While both minimum and maximum speeds are the same,one will give you more "clicks" within the range wich allows finer throttle settings.Both settings will work and the difference may be irrelevant to many.

I understand most are using 128 steps.It allows finer tuning for speed matching consists for instance.Wichever protocol you choose will work but you have to make sure that both your command station and your decoders (CV29) are set to the same protocol or you will have occasional weird behaviours from your engines.There are known issues with sound decoders if both don't speak the same digital language.


----------



## DonR (Oct 18, 2012)

The two latest Digitrax decoders that I have installed apparently
are set for the 28 steps. There is a decided 'jump' from one speed
to the next when starting out. My Bachmann EZ DCC controller does not have
the capability of setting CVs so I must wait til I can collar an
NCE or Digitrax operator to do that for me.

Don


----------



## CTValleyRR (Jul 26, 2014)

My MRC Prodigy Wireless switches back and forth at the touch of a button. Most of the time, though, I just leave mine in 28 steps. That's enough granularity for me. In 28 step mode, I change the throttle 1 or 2 clicks at a time. When I go to 128, I always find myself moving several steps at a time.
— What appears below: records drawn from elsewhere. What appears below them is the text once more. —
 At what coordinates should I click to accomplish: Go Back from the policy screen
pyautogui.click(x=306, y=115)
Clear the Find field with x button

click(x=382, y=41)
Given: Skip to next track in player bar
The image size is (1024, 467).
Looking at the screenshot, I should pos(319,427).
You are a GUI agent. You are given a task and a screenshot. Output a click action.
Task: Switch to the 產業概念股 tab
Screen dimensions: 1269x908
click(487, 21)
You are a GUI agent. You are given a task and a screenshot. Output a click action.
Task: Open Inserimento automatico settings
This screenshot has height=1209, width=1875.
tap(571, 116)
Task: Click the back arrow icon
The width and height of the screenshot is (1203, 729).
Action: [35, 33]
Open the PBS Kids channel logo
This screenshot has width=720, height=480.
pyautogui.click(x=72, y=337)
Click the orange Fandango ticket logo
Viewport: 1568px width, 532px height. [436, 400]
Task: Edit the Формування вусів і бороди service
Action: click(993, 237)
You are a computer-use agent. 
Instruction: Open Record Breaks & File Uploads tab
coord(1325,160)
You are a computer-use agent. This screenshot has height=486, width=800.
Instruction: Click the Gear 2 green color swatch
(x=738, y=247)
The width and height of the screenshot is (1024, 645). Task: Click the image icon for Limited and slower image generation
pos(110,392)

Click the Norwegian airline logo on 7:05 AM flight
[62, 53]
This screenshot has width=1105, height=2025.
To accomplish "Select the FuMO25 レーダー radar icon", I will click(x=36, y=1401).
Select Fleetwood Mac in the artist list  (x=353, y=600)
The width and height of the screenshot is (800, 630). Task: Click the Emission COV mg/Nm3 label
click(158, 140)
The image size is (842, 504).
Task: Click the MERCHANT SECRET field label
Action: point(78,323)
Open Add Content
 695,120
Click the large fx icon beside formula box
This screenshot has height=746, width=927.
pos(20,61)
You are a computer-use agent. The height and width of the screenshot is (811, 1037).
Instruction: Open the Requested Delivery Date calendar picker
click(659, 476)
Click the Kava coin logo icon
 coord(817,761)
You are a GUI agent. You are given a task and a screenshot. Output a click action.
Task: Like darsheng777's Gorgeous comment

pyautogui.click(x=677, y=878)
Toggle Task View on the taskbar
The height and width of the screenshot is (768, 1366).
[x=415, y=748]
Many prototype diesels have 8 notches for the throttle setting and you have to jockey that back and forth with lapped brakes to maintain a given speed. Constant throttle adjustments to maintain speed is part of railroading.


----------



## mesenteria (Oct 29, 2015)

The voltage differences between each of 28 speed steps is more discrete than it is between a lot more speed step, the 128. If you had a construction square and ruler with only inch markings, and not the usual 1/16th inch marks, it would require some error and guessing to mark the half inches. Similarly, setting a decoder to run on 128 speed steps gives you finer control over your speed because instead of, say, 1/4 volt between speed steps numbering only 28, with the resultant noticeably and immediate change in speed (not very realistic). Instead, you might only get 1/10th of a volt rise, so that, when you instruct the decoder to parcel that voltage to the motor, you'll not really notice it. Yet, the locomotive will speed up marginally.

I think many people just end up running on 28 speed steps by default as they don't really notice the speed change all that much, if at all. Try it yourself; you will probably be quite happy, as most are. If you wish finer control, simply configure your decoder to do that.


----------